Would you please return only the lines from the one with "This screenshot has height=810, width=1512." through the last line of the records below, leaving the pictures out?
[[ RECORDS TO USE, beginning ]]
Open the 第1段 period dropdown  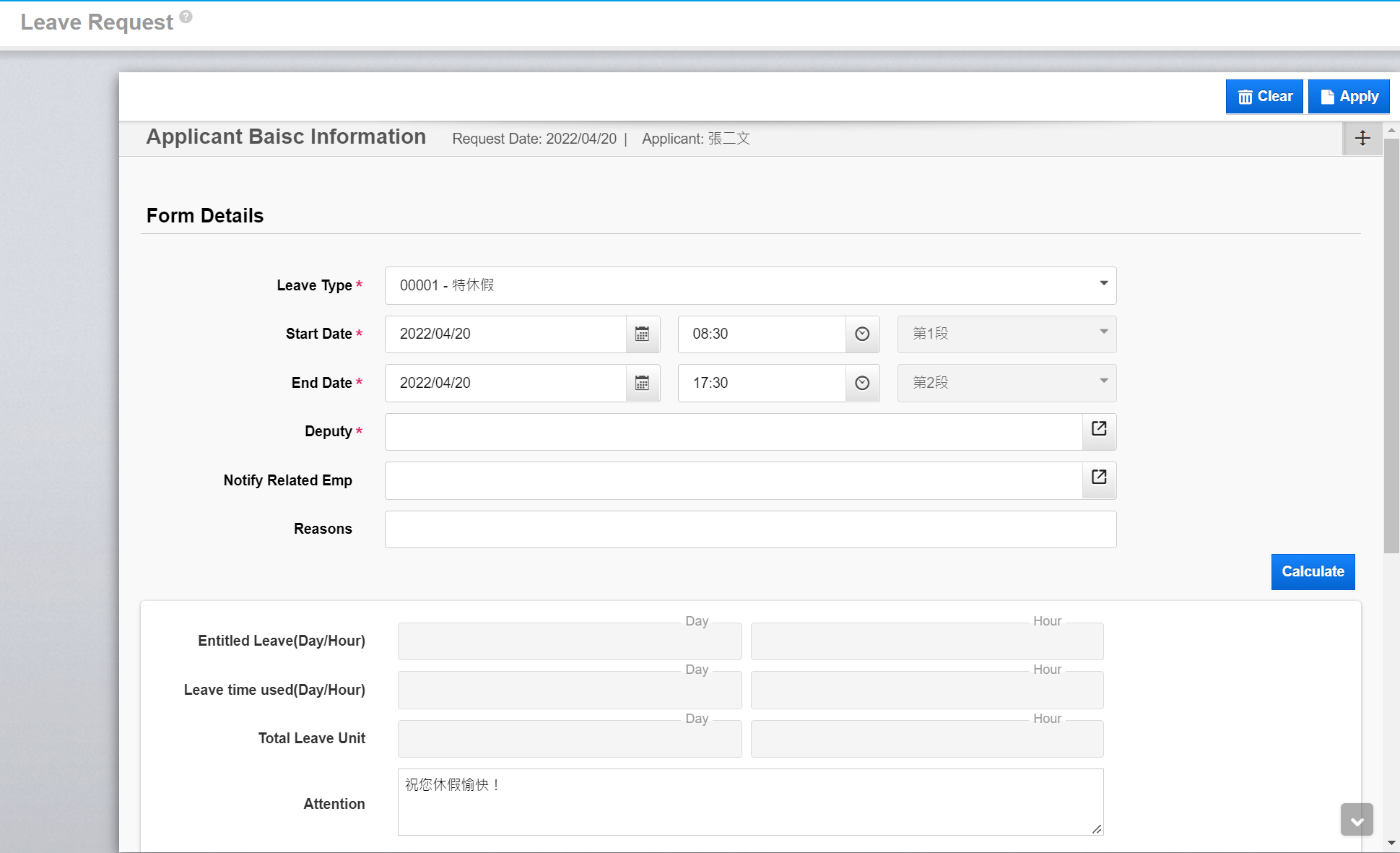coord(1006,334)
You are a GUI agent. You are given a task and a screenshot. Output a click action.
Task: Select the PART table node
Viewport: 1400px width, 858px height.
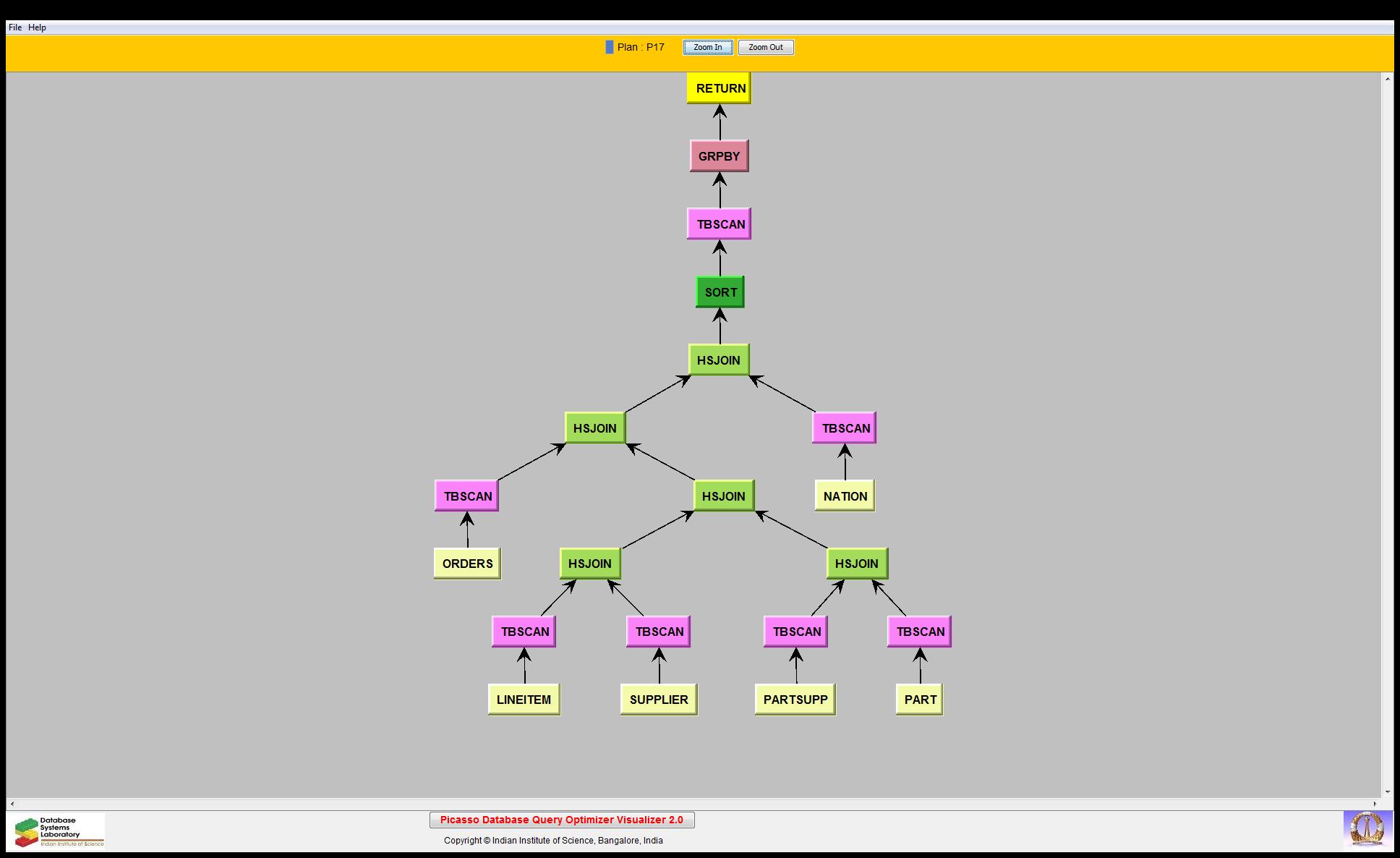920,700
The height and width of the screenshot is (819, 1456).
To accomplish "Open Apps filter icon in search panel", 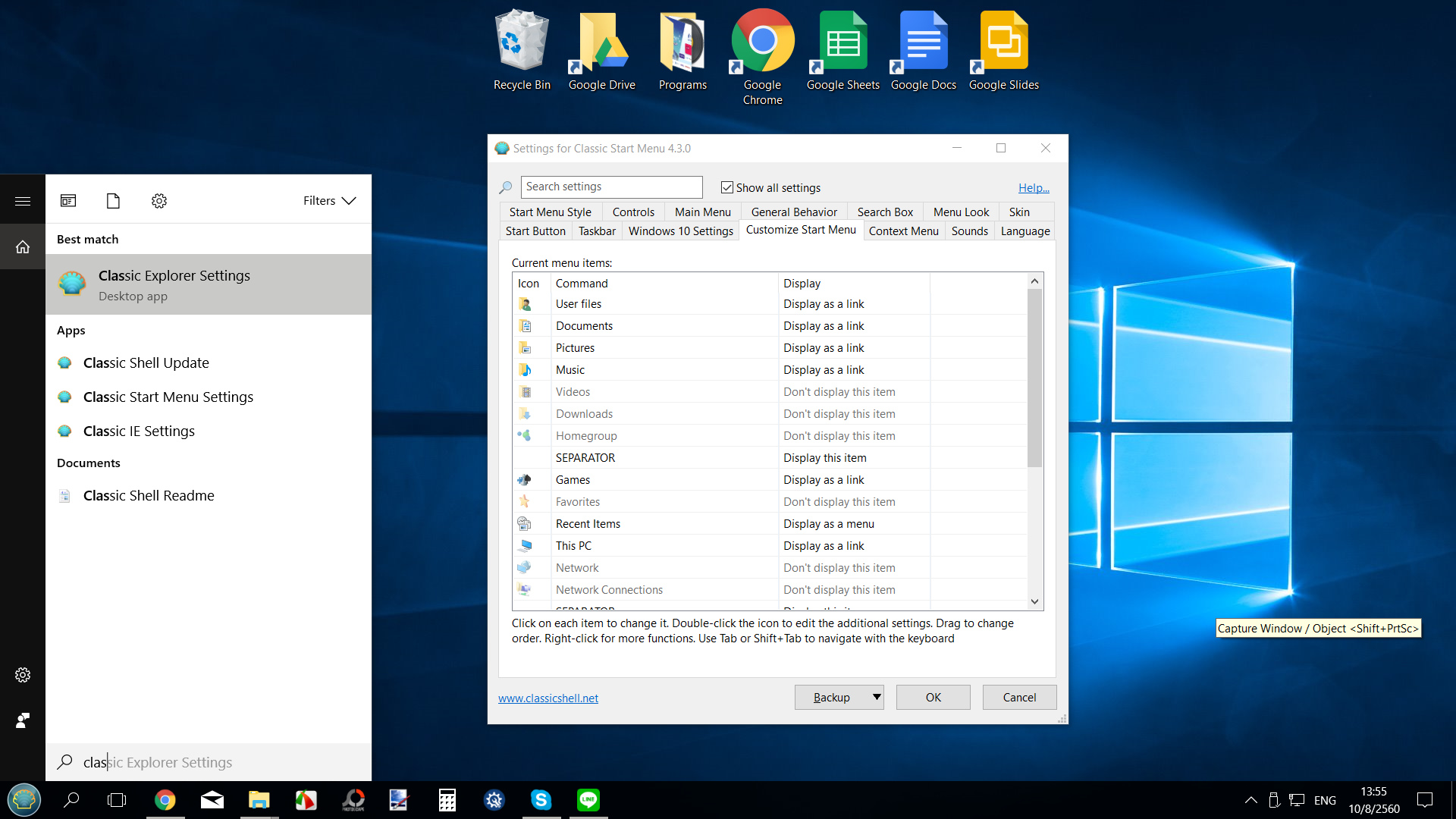I will 68,201.
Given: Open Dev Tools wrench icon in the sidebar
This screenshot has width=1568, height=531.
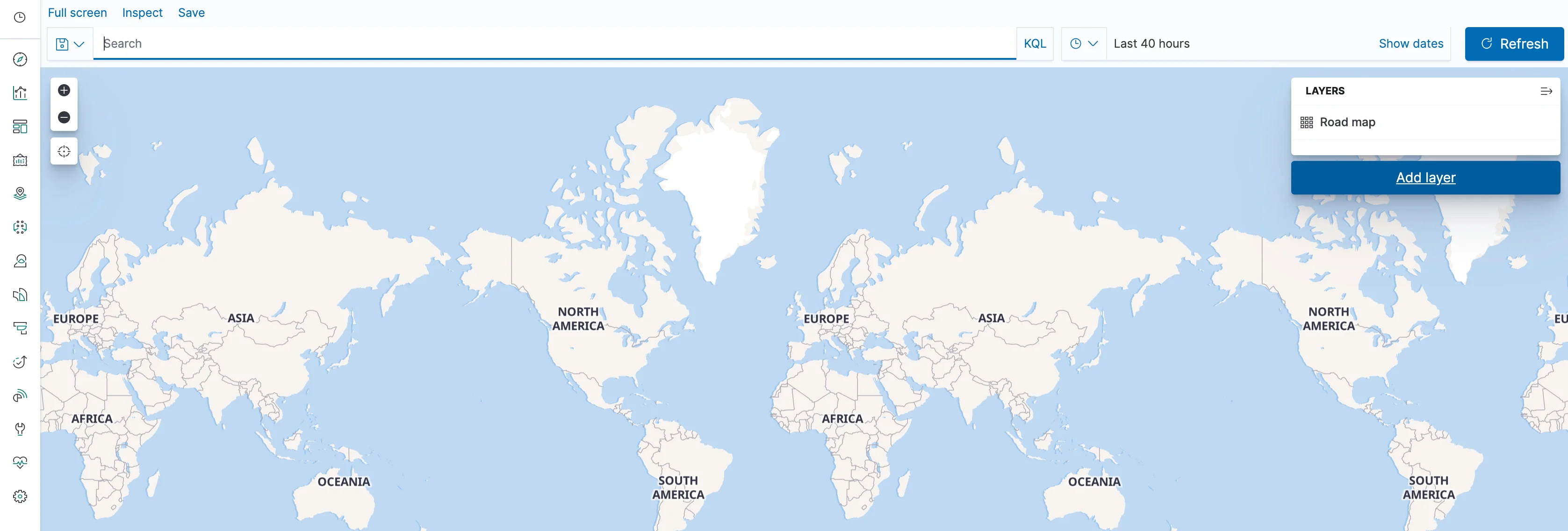Looking at the screenshot, I should [20, 429].
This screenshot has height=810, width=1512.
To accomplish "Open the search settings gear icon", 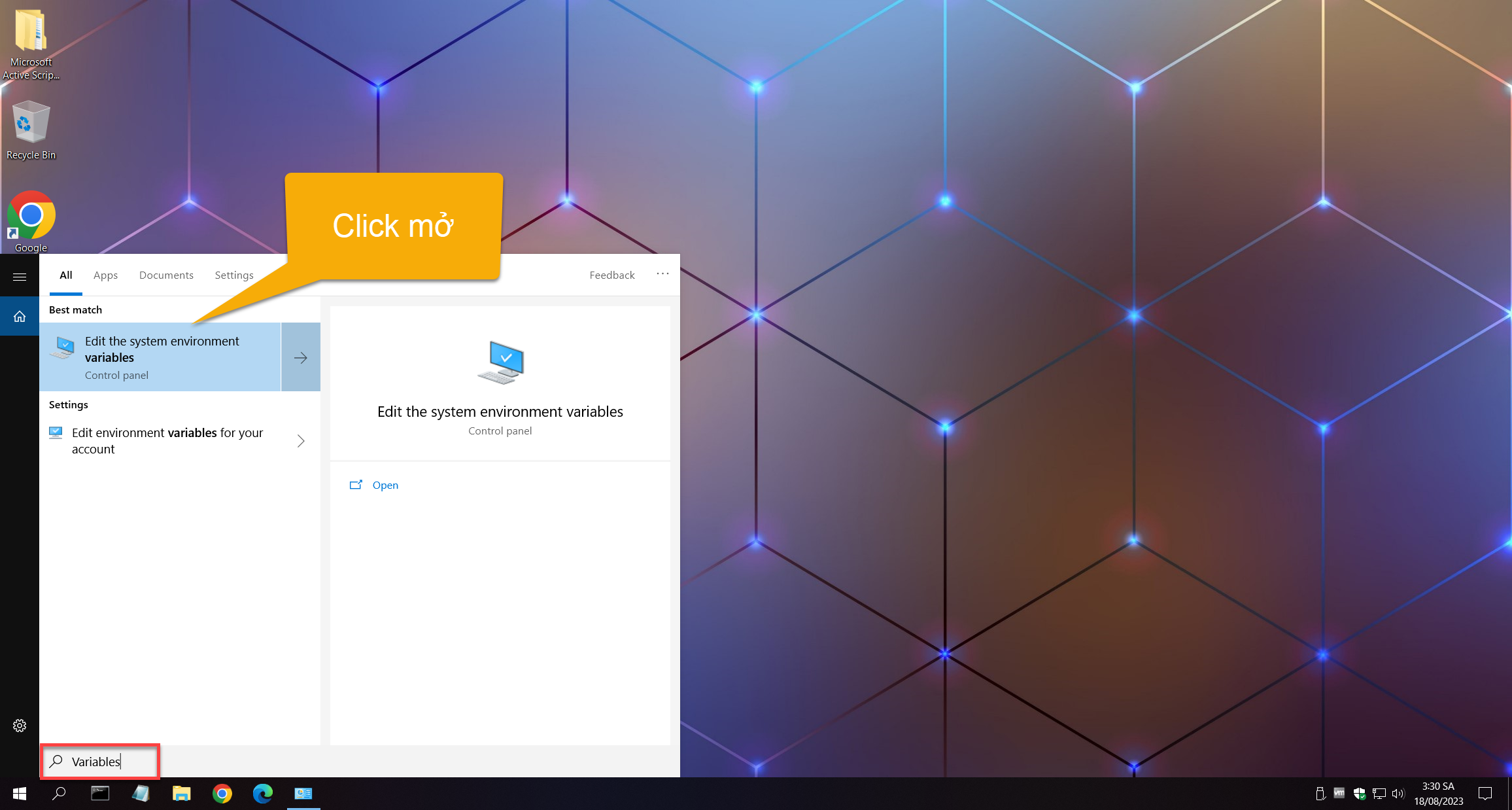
[[ RECORDS TO USE, end ]]
**SOLUTION FOR THIS PROBLEM**
This screenshot has height=810, width=1512.
To accomplish "Open the search settings gear icon", 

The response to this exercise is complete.